What is needed =
Repeat verbatim, and only, the lines of the data below, beginning at the line that contains "For every named target in this 1493×2464" and stopping after the line that contains "Join the Chamber (348, 2158)".

Records =
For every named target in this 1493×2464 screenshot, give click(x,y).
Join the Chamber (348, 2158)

---

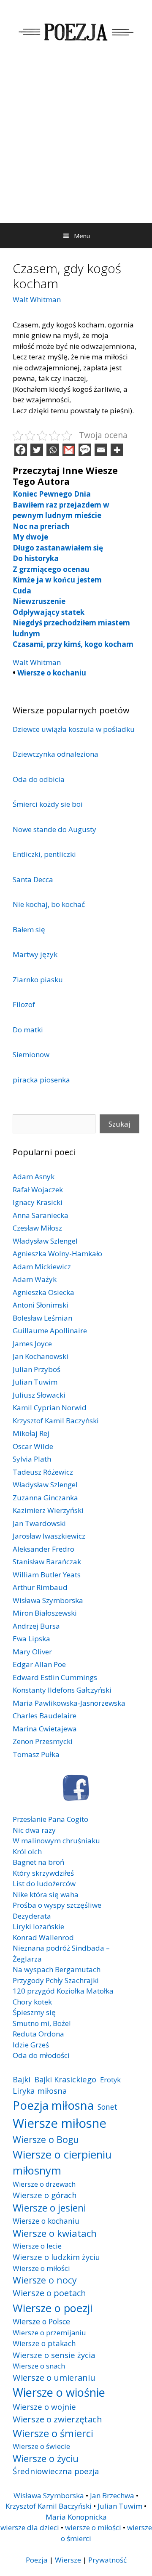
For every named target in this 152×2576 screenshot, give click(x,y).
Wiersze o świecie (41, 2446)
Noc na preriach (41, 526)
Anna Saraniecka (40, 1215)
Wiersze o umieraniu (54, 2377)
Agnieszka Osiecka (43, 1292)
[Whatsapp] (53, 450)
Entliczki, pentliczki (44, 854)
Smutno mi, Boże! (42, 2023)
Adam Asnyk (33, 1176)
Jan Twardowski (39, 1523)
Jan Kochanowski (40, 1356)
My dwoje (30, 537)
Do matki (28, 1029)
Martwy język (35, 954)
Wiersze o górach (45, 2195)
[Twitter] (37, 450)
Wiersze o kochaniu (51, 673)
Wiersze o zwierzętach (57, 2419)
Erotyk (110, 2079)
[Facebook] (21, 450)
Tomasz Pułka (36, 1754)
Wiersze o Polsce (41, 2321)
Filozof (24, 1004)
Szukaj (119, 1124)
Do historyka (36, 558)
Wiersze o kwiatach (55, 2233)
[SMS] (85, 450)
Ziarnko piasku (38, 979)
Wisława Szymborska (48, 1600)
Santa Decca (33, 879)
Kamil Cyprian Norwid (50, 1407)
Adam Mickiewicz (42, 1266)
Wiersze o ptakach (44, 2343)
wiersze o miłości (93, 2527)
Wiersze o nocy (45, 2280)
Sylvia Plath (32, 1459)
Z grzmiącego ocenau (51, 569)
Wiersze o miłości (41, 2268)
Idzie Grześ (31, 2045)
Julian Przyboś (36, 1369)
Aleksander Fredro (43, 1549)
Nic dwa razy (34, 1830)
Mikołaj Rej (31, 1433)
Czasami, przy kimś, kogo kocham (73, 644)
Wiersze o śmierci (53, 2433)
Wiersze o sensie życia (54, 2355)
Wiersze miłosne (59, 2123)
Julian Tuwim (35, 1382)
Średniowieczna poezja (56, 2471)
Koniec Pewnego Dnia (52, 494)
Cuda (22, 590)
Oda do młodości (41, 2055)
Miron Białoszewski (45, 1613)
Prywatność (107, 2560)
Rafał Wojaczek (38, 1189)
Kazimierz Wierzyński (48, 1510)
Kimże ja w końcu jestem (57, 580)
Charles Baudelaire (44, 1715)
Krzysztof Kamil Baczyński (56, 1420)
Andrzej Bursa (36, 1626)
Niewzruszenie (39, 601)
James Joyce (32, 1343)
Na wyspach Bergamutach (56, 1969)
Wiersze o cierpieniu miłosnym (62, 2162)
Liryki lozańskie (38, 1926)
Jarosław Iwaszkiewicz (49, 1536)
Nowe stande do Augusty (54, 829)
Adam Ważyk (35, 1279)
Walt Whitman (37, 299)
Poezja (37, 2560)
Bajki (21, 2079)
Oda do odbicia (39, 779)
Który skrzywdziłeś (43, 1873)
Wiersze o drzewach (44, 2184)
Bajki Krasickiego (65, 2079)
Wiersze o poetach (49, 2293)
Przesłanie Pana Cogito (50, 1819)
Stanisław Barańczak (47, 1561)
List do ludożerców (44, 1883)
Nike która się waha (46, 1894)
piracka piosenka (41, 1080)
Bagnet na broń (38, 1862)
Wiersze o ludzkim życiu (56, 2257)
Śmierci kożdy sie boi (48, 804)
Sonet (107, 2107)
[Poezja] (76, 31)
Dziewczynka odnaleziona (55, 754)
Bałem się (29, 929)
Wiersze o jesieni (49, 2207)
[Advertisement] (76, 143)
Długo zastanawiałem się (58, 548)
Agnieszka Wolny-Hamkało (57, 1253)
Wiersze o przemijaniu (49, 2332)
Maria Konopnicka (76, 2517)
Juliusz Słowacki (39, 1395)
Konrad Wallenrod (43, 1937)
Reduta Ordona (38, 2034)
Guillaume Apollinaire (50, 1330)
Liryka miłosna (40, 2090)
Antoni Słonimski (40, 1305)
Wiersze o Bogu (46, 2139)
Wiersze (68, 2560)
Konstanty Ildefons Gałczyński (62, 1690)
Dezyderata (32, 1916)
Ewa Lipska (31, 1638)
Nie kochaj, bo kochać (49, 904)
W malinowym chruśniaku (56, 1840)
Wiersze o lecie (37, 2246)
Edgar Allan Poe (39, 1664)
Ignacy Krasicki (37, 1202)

Output of the exercise =
For every named target in this 1493×2464 screenshot, give click(x,y).
Join the Chamber (348, 2158)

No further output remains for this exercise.